Patterson v. Munyan
Before: Foote
Synopsis
Appeal from a judgment of the Superior Court of Alameda County, and from an order denying a new trial.
The facts are stated in the opinion.
Foote, C. This action was brought to recover damages for an alleged trespass upon the land claimed by the plaintiff to he owned by him and in his possession. • The plaintiff obtained judgment for one dollar and costs,, from which, and an order refusing a new trial, defendant has appealed.
The first contention urged by appellant for the reversal of the judgment and order is: That the burden of proof showing the location of the northwesterly line of a certain highway (No. 520), which was the boundary between the plaintiff’s land and the highway, was thrown upon the plaintiff, and that he failed to make sufficient [130]proof of that fact, and a nonsuit should have been granted, instead of being refused.
Even if it be conceded, without deciding, that the burden of proving this boundary line was thrown upon the plaintiff, we think he has done so, and the nonsuit was ^properly denied.
> The wrongful act complained of was, that the defendant had entered upon the plaintiff’s premises, and had removed and destroyed a part of his fence.
The defendant admitted that, as a road overseer, he had removed the fence, but justified his act on the ground that he was in the performance of an official duty in removing an obstruction which encroached upon a public highway.

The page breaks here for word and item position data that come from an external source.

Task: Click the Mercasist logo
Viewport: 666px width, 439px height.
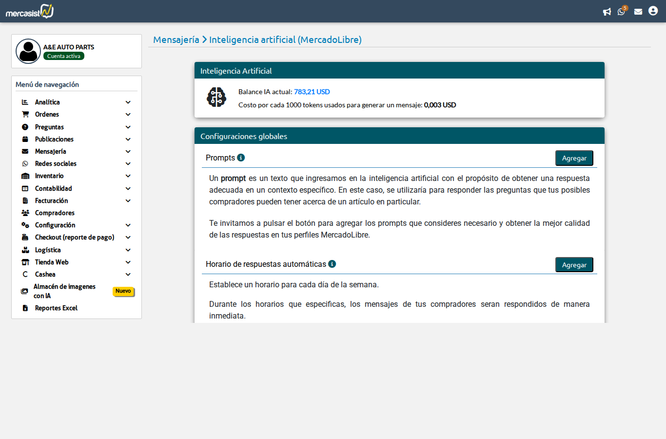Action: point(30,11)
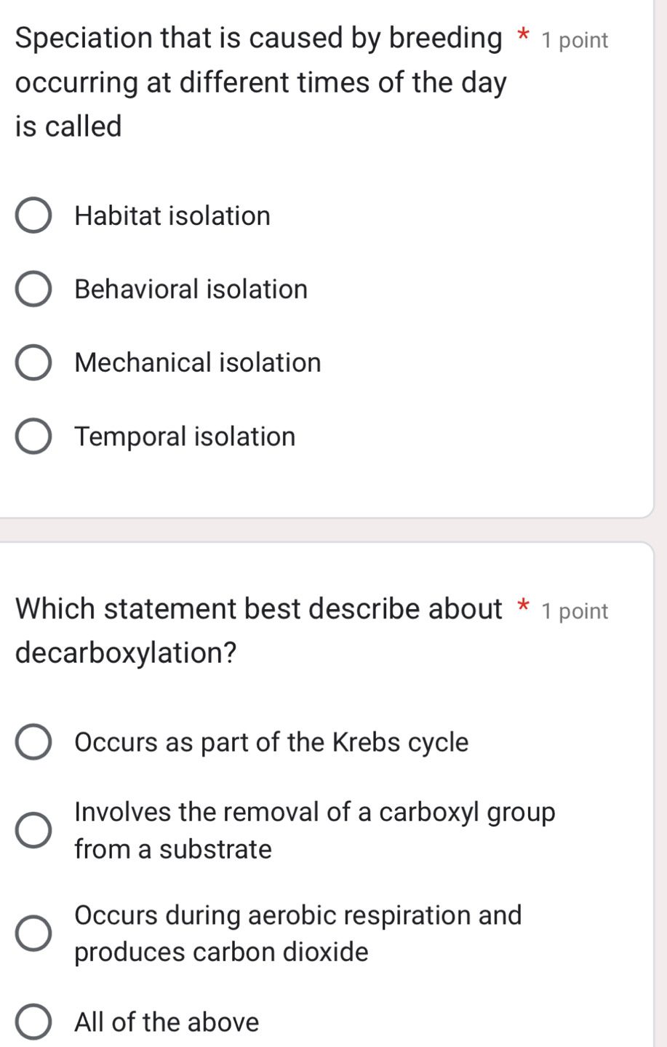Image resolution: width=667 pixels, height=1047 pixels.
Task: Choose 'Involves the removal of a carboxyl group'
Action: pos(33,829)
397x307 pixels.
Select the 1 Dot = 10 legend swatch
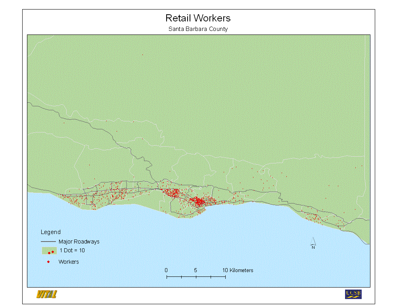(49, 251)
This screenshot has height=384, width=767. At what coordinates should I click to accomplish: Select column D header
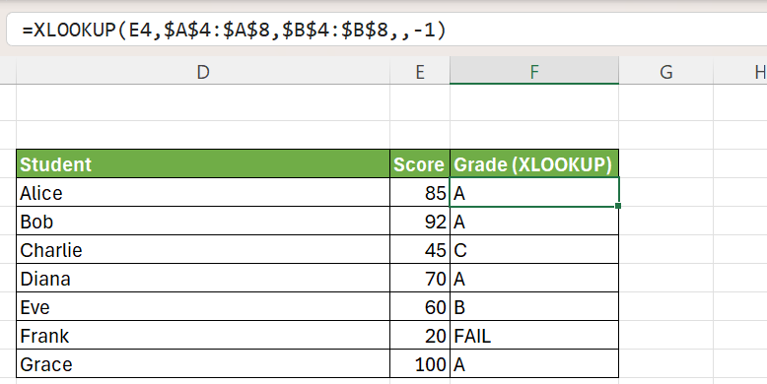(203, 72)
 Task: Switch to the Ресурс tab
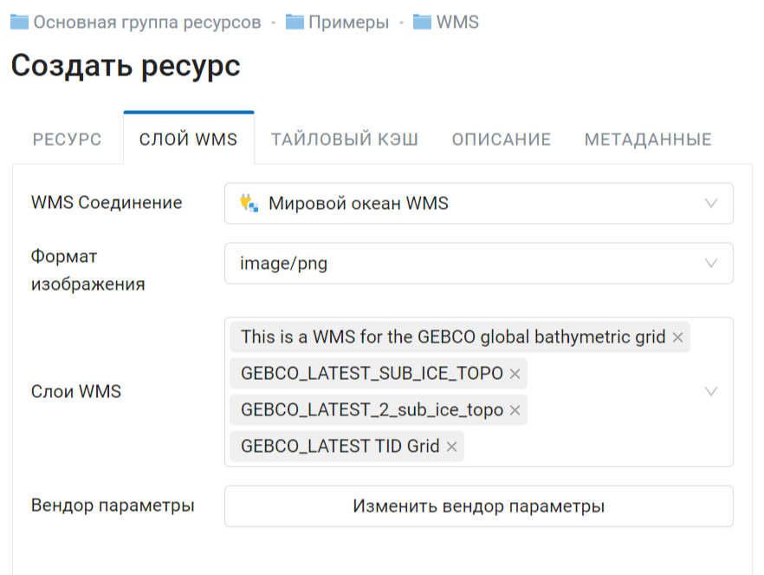pos(68,140)
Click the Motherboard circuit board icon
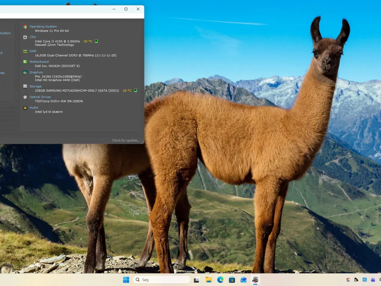This screenshot has width=381, height=286. (25, 62)
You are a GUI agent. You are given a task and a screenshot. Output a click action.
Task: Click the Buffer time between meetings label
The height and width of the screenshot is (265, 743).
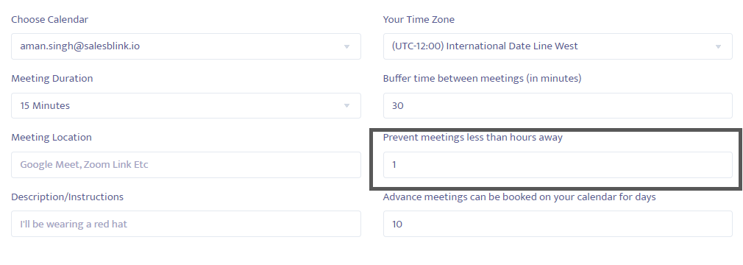click(482, 78)
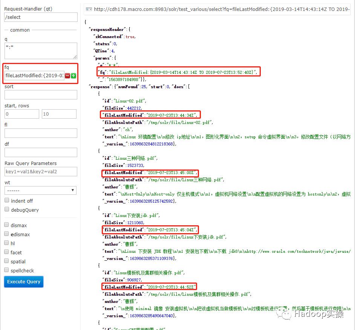Click the sort input field
Screen dimensions: 355x330
(41, 95)
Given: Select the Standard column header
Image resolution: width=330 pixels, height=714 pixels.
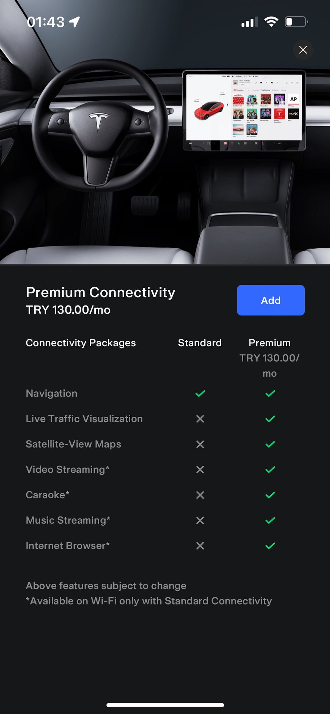Looking at the screenshot, I should [200, 343].
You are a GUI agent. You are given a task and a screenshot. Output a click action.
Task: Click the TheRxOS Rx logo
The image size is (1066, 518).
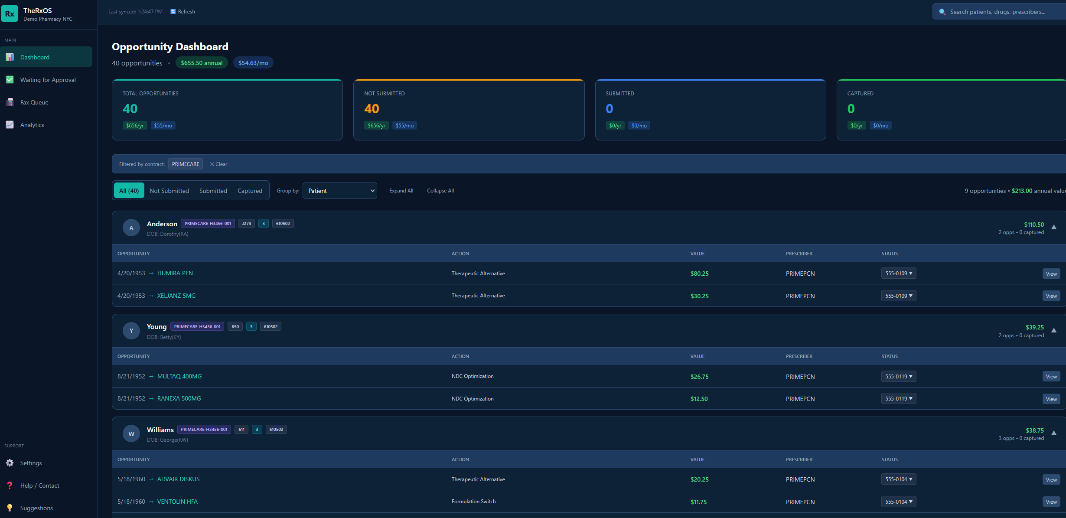[10, 13]
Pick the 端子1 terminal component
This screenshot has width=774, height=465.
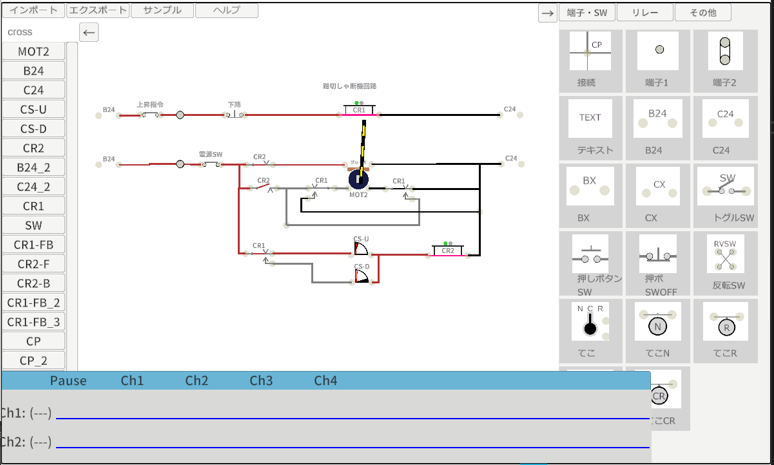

The vital question involved in the controversy is, whether the land upon which the fence stood is within the public road, or without its limits. The evidence showed, as we think, sufficiently, that the road as opened by the proper authorities of the county, and laid out on the ground so as to exhibit its actual locality as used by the public, and allowed so to be used for a great number of years by the original owners thereof, was always the same. It further appeared that this road, which was, at all events, by dedication and user a public road, whether the proceedings had by the supervisors of the county to make it such were legal or not, was the actual road, which the plaintiff acknowledged as such, and built his fence so as not to encroach upon it. So that the claim made in the complaint that the plaintiff’s land, in his possession, was intruded upon is true. And that it is not in the road as laid out and used by the public is also true, according to the evidence. And the allegation of the answer that the alleged trespass, as committed, was not on the plaintiff’s premises, but in the road, was not proved.